Dossier : IMM-384-09

Référence : 2009 CF 892

Vancouver (Colombie-Britannique), le 9 septembre 2009

En présence de monsieur le juge Beaudry

 

 

ENTRE :

I.I.

demandeur

et

 

LE MINISTRE DE LA CITOYENNETÉ ET

DE L’IMMIGRATION et

LE MINISTRE DE LA SÉCURITÉ PUBLIQUE ET DE

LA PROTECTION CIVILE

défendeurs

 

 

 

MOTIFS DU JUGEMENT ET JUGEMENT

 

[1]               Il s’agit d’une demande de contrôle judiciaire présentée en vertu du paragraphe 72(1) de la Loi sur l’immigration et la protection des réfugiés, L.C. 2001, ch. 27 (la Loi), relativement à une décision datée du 15 décembre 2008 par laquelle un agent d’immigration (l’agent d’ERAR) a rejeté la demande d’évaluation des risques avant renvoi (ERAR) d’I.I. (le demandeur).


Le contexte factuel

[2]               Le demandeur est un citoyen du Nigeria qui est entré au Canada à titre de visiteur en novembre 2004. Son visa de visiteur a expiré en janvier 2005.

● **Énoncé du problème**
Poursuivez l'extrait du jugement sur la demande d'ERAR en reprenant après sa dernière phrase.

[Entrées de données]

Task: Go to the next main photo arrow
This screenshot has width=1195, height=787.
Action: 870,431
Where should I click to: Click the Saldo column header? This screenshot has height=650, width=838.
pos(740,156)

● **Réponse au problème**
 

[3]               En janvier 2005, le demandeur s’est marié. Son épouse a ensuite présenté une demande de parrainage dans la catégorie du regroupement familial à l’appui de la demande de résidence permanente du demandeur. Cette demande a été rejetée en janvier 2006 au motif que le mariage n’était pas authentique.

 

[4]               En février 2006, le demandeur s’est engagé dans une union de fait avec une femme différente. Une seconde demande de parrainage a été présentée en avril 2006. Cette demande a été rejetée car le demandeur n’avait pas cohabité assez longtemps avec sa conjointe. Ce dernier a ensuite épousé sa conjointe de fait en octobre 2006, et une troisième demande de parrainage a été présentée.

 

[5]               En avril 2007, le demandeur s’est soumis à l’examen d’un délégué du ministre. À la suite de cet examen, une mesure d’expulsion a été prise contre lui, car il n’avait pas quitté le Canada à la fin de son séjour autorisé.

 

[6]               Le demandeur a présenté une demande d’ERAR en juin 2007. Dans cette demande, il a prétendu qu’il s’exposerait à des risques s’il retournait au Nigeria à cause de son orientation sexuelle. À l’appui de sa prétention, le demandeur a produit une déclaration sous serment relatant les relations homosexuelles qu’il avait eues avant de quitter le Nigeria.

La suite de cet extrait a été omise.